It sounds like the set up for a joke, but its not. In the days following the moon landing, the Abrahams are an Indian family on a road trip and stumbled upon the home of Neil Armstrong’s parents and knocked on the door. What happened was probably not what you think.
This little known true story was related to director Josephine Chim by her friend who was a baby at the time it happened. Chimwas intrigued and spent hours interviewing everyone who was there via zoom. She then turned it into this short film.
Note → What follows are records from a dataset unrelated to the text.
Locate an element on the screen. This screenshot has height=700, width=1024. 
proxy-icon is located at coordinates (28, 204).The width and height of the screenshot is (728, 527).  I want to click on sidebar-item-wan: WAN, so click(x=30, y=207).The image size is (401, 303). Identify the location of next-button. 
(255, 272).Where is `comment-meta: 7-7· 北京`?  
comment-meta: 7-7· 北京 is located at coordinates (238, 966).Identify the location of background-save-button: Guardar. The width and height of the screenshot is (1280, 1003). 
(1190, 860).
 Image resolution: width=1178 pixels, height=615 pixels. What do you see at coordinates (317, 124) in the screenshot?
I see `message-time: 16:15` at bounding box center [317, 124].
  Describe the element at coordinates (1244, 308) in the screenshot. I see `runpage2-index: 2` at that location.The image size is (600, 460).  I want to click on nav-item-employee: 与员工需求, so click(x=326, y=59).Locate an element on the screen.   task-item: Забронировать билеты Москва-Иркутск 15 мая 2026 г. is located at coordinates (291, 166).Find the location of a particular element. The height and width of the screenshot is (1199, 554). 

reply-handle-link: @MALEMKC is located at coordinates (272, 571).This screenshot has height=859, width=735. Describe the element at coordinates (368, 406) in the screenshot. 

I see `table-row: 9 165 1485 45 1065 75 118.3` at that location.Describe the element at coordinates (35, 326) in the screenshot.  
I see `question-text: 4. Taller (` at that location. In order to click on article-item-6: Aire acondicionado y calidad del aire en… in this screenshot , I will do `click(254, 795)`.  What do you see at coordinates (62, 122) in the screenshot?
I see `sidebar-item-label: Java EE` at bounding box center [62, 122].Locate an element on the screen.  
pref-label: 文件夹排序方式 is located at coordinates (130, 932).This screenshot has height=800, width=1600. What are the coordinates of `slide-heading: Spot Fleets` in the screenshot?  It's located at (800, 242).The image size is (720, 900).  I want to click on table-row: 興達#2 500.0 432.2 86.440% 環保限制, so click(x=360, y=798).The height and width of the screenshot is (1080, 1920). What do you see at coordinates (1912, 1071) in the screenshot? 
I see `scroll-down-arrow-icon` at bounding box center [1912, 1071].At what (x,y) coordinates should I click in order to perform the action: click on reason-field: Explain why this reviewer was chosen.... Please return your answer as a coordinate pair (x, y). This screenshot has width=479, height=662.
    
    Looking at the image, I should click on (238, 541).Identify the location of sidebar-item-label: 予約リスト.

The result is an unexpectedly rich tale that raises all sort of intriguing themes and issues beyond the heart warming premise of people connecting simply because despite it all we are all human. In a weird way the film is almost two films in one, one is the story of the dark skinned Abrahams traveling through Middle America in the 1960’s. They are very aware of the racism galloping through the places they are in but they go along anyway. The tale flips in the second half when they meet the Armstrongs and we see the connections between people blossom. While the film feels like two films it really isn’t because the first half makes the second all the more touching.
I was moved.
Honestly my reaction to seeing the film was that even at 32 minutes this film is too short. There is much too much to the tale, and specifically to OC, the father's, connection to the civil rights movement. Reading the stories in the post credits text I was shaking my head wondering why some of that wasn’t in the film. Thankfully, director Chim is in the early stage of preparing a feature version of the tale.
This is a super little film recounting a wonderful story.